(Stored dataset items)
----

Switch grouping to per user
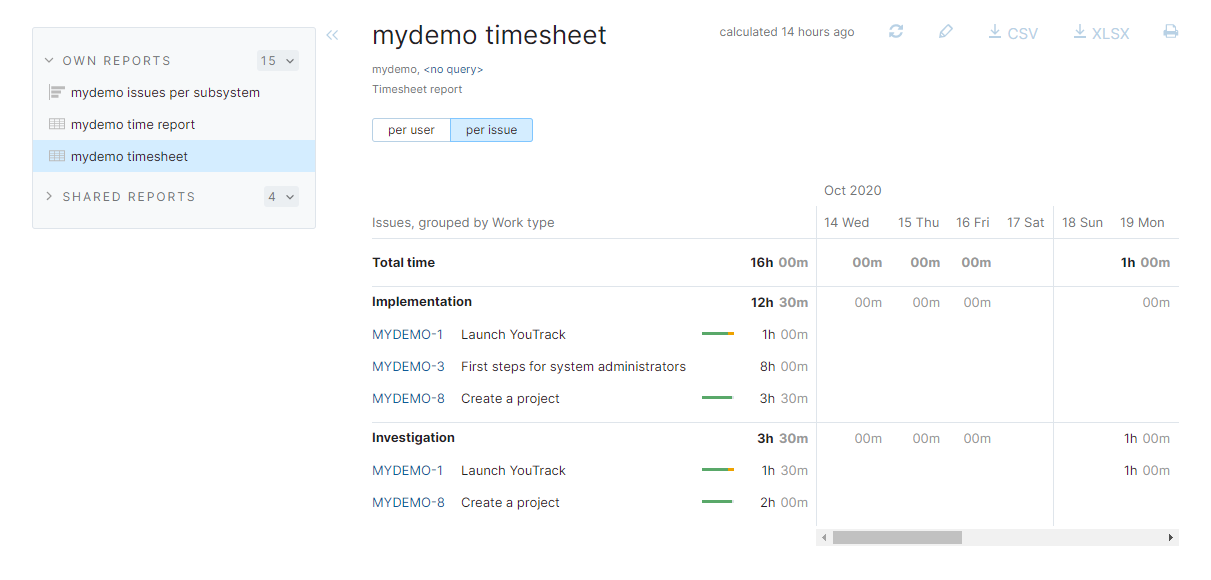 [x=411, y=130]
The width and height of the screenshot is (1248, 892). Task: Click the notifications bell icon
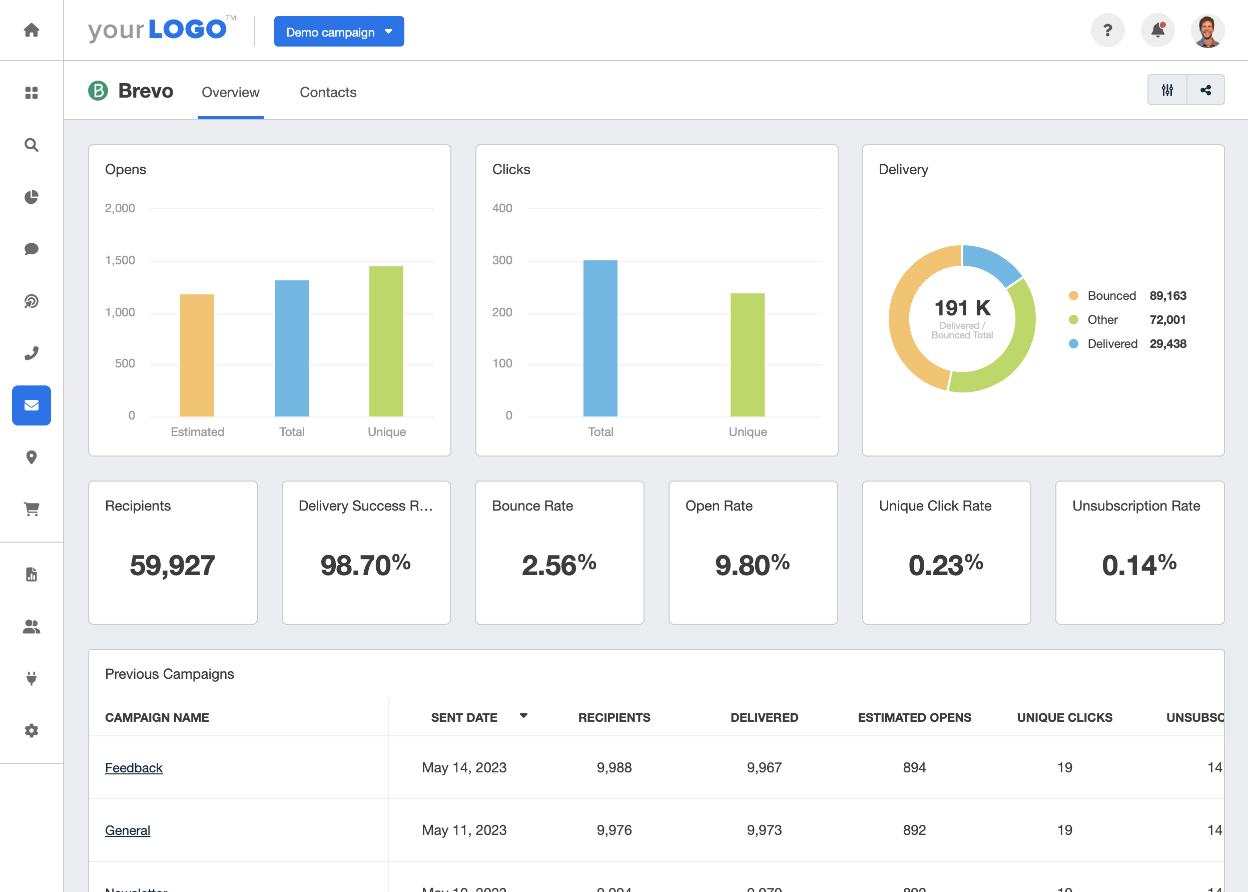click(1158, 31)
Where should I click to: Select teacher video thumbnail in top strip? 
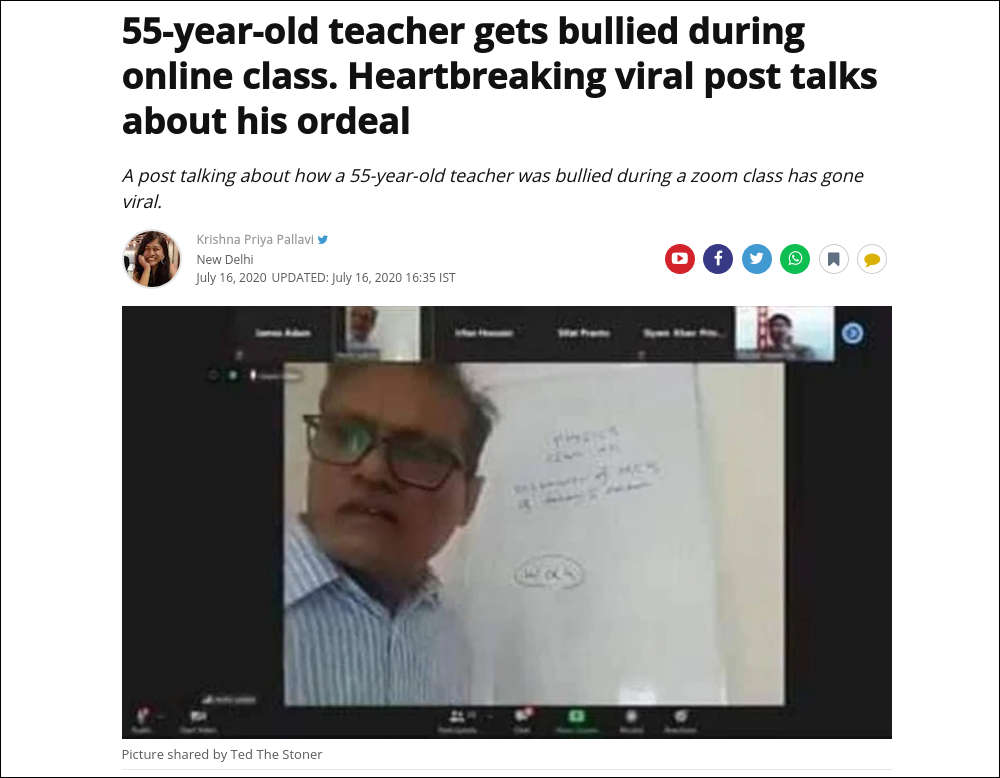[381, 334]
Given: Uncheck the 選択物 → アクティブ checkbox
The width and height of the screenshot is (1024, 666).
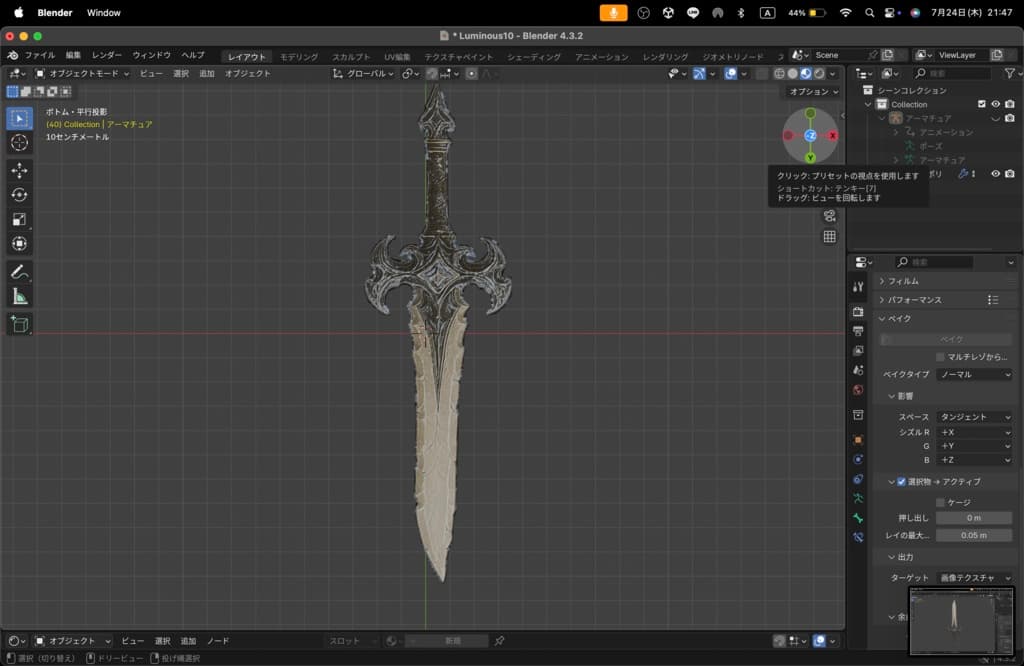Looking at the screenshot, I should (x=901, y=481).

----

» **Problem**
Output the records exactly as they appear, skipping any pictures.

» **Your response**
Switch grouping to per user
 [x=411, y=130]
The width and height of the screenshot is (1248, 892). Task: Click the notifications bell icon
click(1158, 31)
Where should I click to: Select teacher video thumbnail in top strip? 
[381, 334]
Given: Uncheck the 選択物 → アクティブ checkbox
The width and height of the screenshot is (1024, 666).
Looking at the screenshot, I should (x=901, y=481).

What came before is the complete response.